The 60-day window is explicitly an initial period, with broader diplomatic talks expected to follow.

Markets moved fast

Bitcoin’s 3% jump to around $66,000 on the news reflected a broader risk-on sentiment that also lifted other major tokens and equity futures.

Iran’s Hormuz Safe platform, which provides blockchain-verified maritime insurance policies settled in Bitcoin, stands to benefit enormously from normalized shipping traffic through the strait. The platform targets an estimated $10 billion in annual revenue, a figure that would make it one of the largest real-world Bitcoin use cases by transaction volume.

WTI crude’s drop to under $81 per barrel reflects the removal of the chokepoint risk premium created by the tolls and blockade. Shipping industry groups like BIMCO have highlighted that risks remain despite the agreement.

The bigger picture for crypto investors

Hormuz Safe essentially creates a new demand vector for Bitcoin tied to physical trade flows rather than speculation.
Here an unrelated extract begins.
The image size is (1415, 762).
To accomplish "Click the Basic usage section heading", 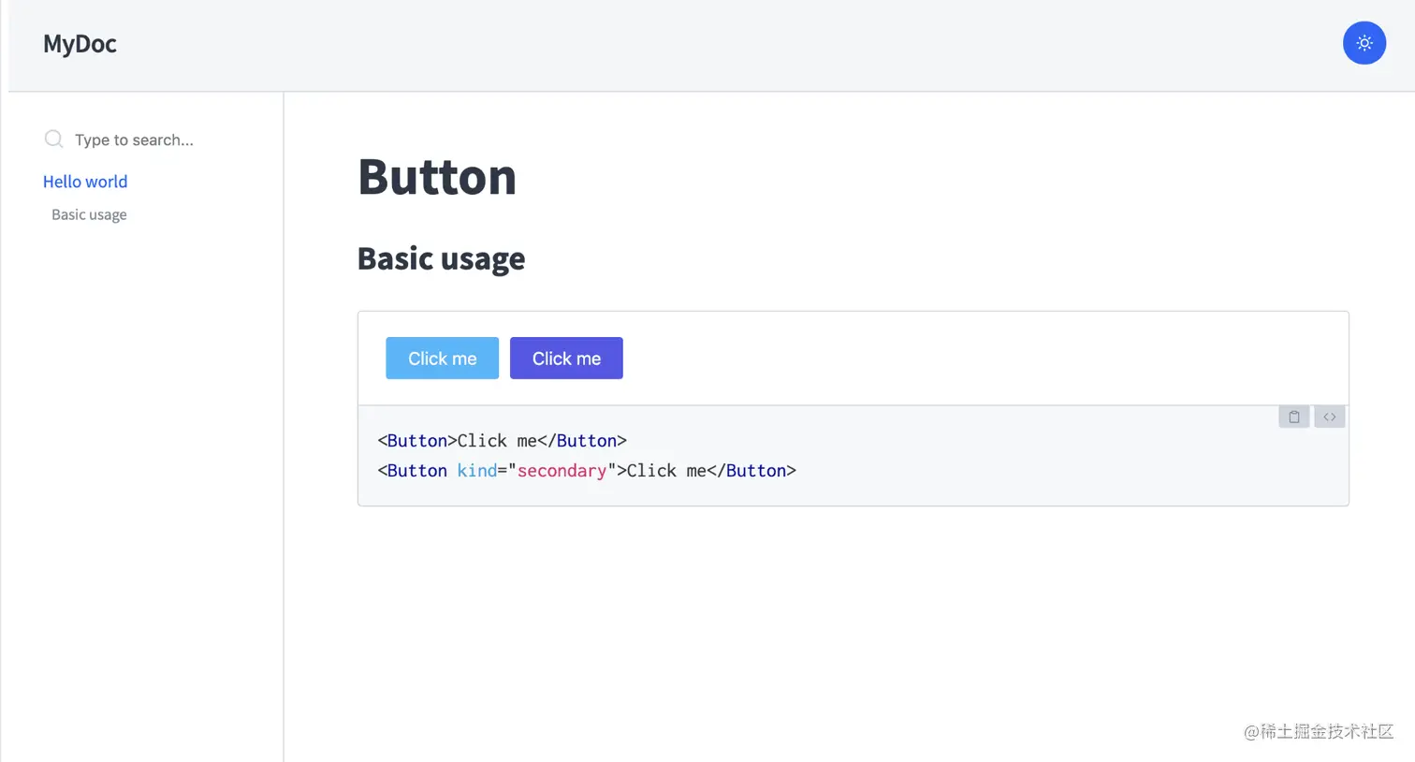I will pos(441,258).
If the platform scales to its $10 billion annual target, it would represent a sustained, recurring source of Bitcoin transaction volume anchored in real economic activity.

The risk is that the deal falls apart. Sixty days is not long, and any signal that the 60-day window will be extended, or that permanent terms are being discussed, would likely push crude prices lower still.